Alex Waldmann: Fundamentally because it’s one of the greatest plays ever written by one of the most important dramatists of all time. A brilliant play is a brilliant play whatever year it is premiered or revived. And iconic works of art will always speak to us and connect with us – whatever the socio-political climate they are being observed in – because, at their heart, they capture something of what it is to be human. By exploring and exposing one particular family in mid-1940s Ohio, it manages to speak universally about society and consciousness in post-Depression, post-Second World War America. We can all relate to watching a dysfunctional family trying to get on with their lives whilst fighting against the personal grief, guilt, shame, lies, secrets and tragedy we all feel in our own ways. The more specific social, political and economic issues it brings up – the pursuit of money, prioritising responsibility to family before society, lying for a greater good, and the selling of dodgy military equipment for personal profit – only heighten its timeless relevance.
TB: Can you tell us about your character in the play?
AW: I play Chris Keller, who we discovered in rehearsal, is not (as is assumed in much of the literary commentary written about All My Sons) the youngest, but is in fact the elder of two brothers – his younger brother Larry died in the war, and he is the only surviving son. He is trying to make something of his life and make sense of the world as a returning soldier from World War Two. Underneath an apparently charming exterior, he is a deeply troubled, complicated man who is grappling daily with what the right thing to do is, in a post-military life where responsibility and fighting together against a common enemy for the greater good were much more clear cut for him. He is dealing with massive Survivor’s Guilt and Post Traumatic Stress Disorder, whilst being hopelessly in love with his dead brother’s fiancée, who he sees as his only shot at a meaningful future. He is someone who was apparently a real killer in the war yet frightened of a mouse back home. Someone who other people look to for hope and idealism, but inside his own mind, hates himself deeply. Someone capable of loyalty and affection but also of uncontrollable violence. It is such a brilliantly contradictory and challenging part, probably the most difficult I’ve ever played.
TB: You’ve had an impressive career performing in classical texts, at the Rose Theatre, the Globe, the RSC and elsewhere. Do you feel the current theatrical climate favours revivals of classics? If so, why?

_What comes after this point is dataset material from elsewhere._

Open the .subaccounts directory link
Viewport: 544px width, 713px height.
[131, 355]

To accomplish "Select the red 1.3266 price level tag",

AW: Commercially, it is probably always easier to sell tickets for a play that people have heard of by a writer whose name they recognise. And the ground-breaking work of visionary directors such as Robert Icke manage to reinvent classics brilliantly for modern audiences. But I think the consistent reviving of classics also encourages theatres and theatre companies into providing an alternative by developing and nurturing new writing. Most subsidised theatres program a carefully-considered balance of new work alongside big revivals. And quality new plays will often get the attention, recognition and attention they deserve, establishing the must-see playwrights of tomorrow. Jerusalem by Jez Butterworth, Enron by Lucy Prebble, This House by James Graham and People, Places and Things by Duncan MacMillan are just a handful of recent modern-day classics.

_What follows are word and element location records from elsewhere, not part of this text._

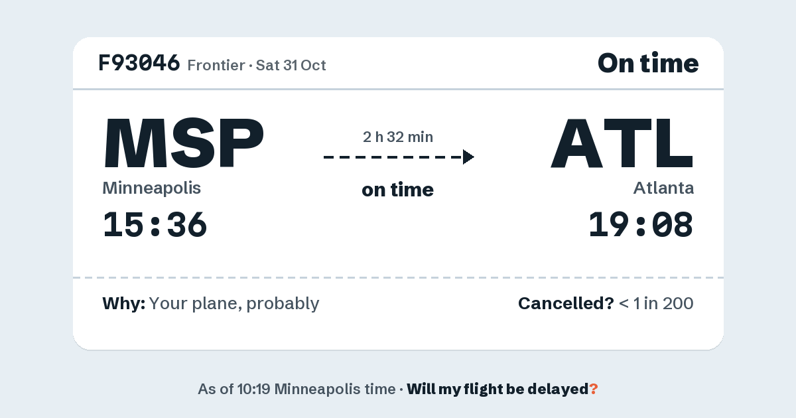Screen dimensions: 796x418
Task: Click the dashed route arrow icon
Action: coord(399,157)
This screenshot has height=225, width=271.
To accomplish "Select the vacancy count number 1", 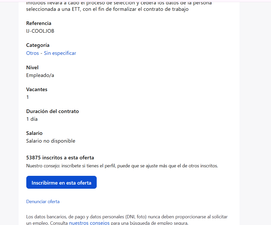I will 28,97.
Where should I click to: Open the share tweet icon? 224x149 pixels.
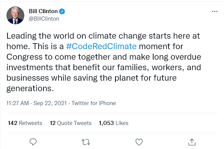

TB: What is your advice for anyone trying to become an actor?
AW: Get on with your life, don’t wait for the phone to ring. Living life is the best research we can do to become better actors. If you want to go on holiday, go on holiday. It is easier than ever to meet for something remotely via self-tape/Skype from wherever you are in the world. When you’re starting out, take money out of the equation, by finding a way to make money in a job you enjoy doing each day. Then, hopefully over time, you can supplement more of your income through acting work. The last pressure you need to put on yourself when going into a meeting is having to get the job because you need the money. Be decent and respectful to everyone in any building you’re lucky of enough to work in – common courtesy is appreciated and remembered.
TB: What would you most like to change about the industry?
AW: For women, BAME actors and parents of young children to be better supported and better represented in the industry. I understand it, because money is tight for everyone at the moment, but it’s always a shame when actors’ wages are the easiest thing to dispense with in fringe theatre production budgets.